George Bernard Shaw: I love little children too but I don't

cut off their heads and stick them in vases.

*

Oscar Wilde:

The fact is I picked a primrose in the wood yesterday

and she became so ill, I sat up with her all night.



*

Isaiah: Turn your weapons into plowshares (no till advocates

say plowshares too like mowers are violent.)

*

Washington Post editorial March 19, 1977:

"The tall grass can only benefit the citizens who seek the beauty of Rock Creek Park".

*

Robert Frost has several poems

on not mowing:



THE TUFT OF FLOWERS



I went to turn the grass once after one

Who mowed it in the dew before the sun.

The dew was gone that made his blade so keen

Before I came to view the levelled scene.

I looked for him behind an isle of trees;

I listened for his whetstone on the breeze.

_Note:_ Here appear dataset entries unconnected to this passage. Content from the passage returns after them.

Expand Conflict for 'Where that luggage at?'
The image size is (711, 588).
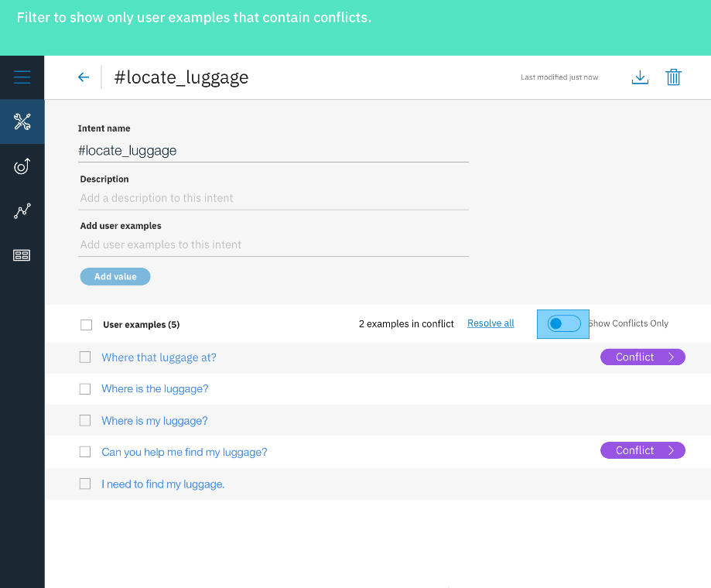642,357
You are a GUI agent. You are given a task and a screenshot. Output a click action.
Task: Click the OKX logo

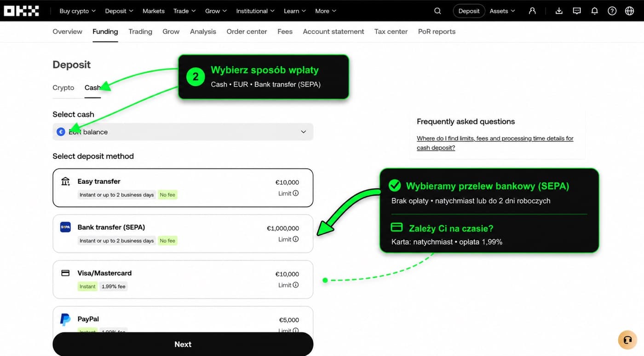point(22,11)
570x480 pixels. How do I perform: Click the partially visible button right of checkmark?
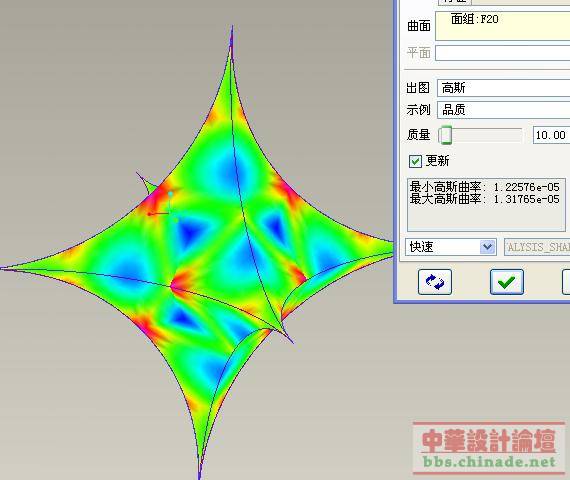(566, 282)
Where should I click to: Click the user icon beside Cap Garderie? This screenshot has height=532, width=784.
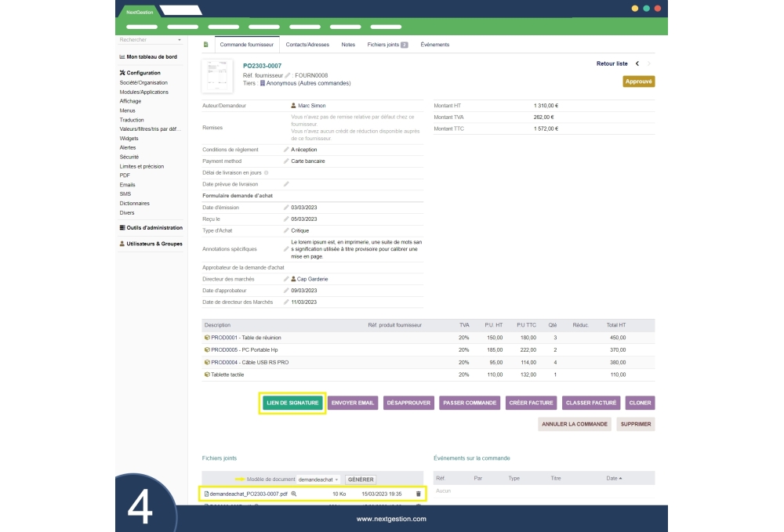point(293,279)
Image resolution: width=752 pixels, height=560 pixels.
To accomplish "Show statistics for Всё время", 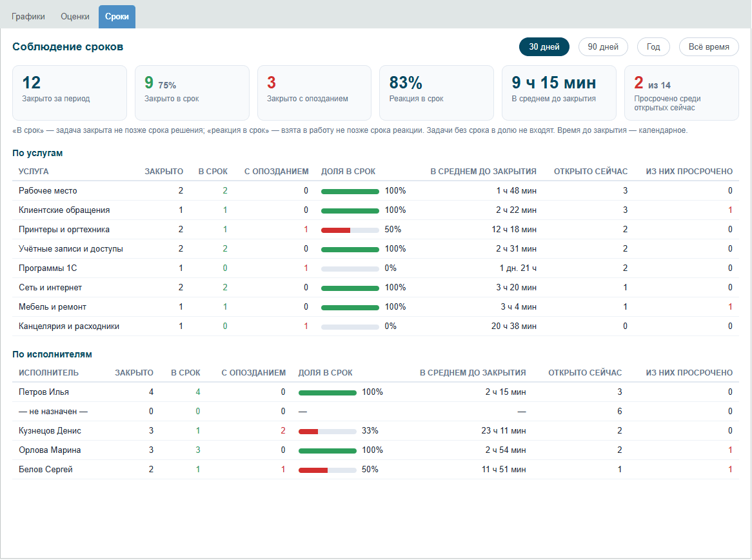I will [x=709, y=46].
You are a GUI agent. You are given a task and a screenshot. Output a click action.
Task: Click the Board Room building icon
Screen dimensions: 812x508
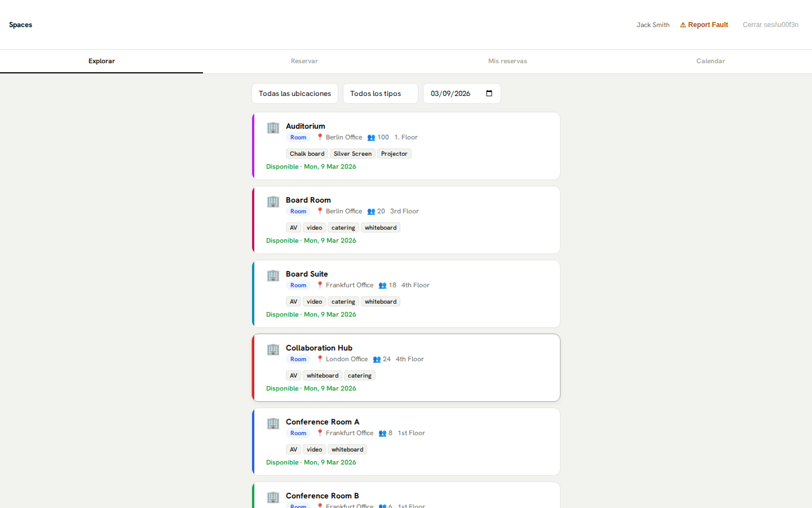pos(273,202)
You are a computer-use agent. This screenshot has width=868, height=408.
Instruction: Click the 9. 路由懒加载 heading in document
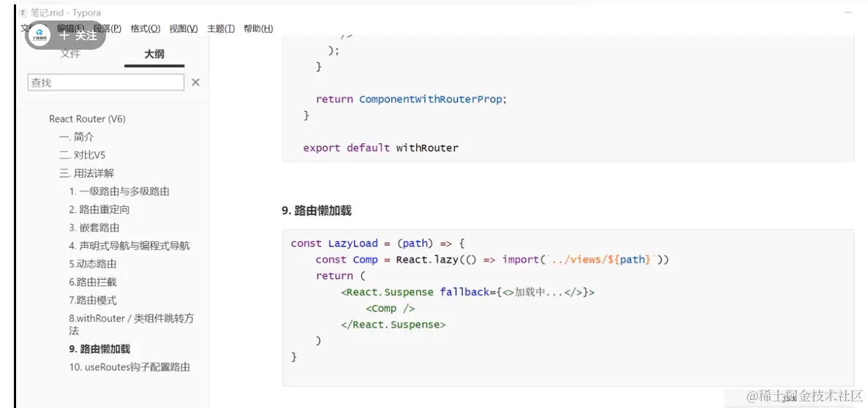point(317,211)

But he had gone his way, the grass all mown,

And I must be, as he had been -- alone,

'As all must be,' I said within my heart,

'Whether they work together or apart.'

But as I said it, swift there passed me by

On noiseless wing a bewildered butterfly,

Seeking with memories grown dim o'er night

Some resting flower of yesterday's delight.

And once I marked his flight go round and round,

As where some flower lay withering on the ground.

And then he flew as far as eye could see,

And then on tremulous wing came back to me.

I thought of questions that have no reply,

And would have turned to toss the grass to dry;

But he turned first, and led my eye to look

At a tall tuft of flowers beside a brook,

A leaping tongue of bloom the scythe had spared

Beside a reedy brook the scythe had bared.

The mower in the dew had loved them thus,

By leaving them to flourish, not for us,

Nor yet to draw one thought of ours to him.

But from sheer morning gladness at the brim.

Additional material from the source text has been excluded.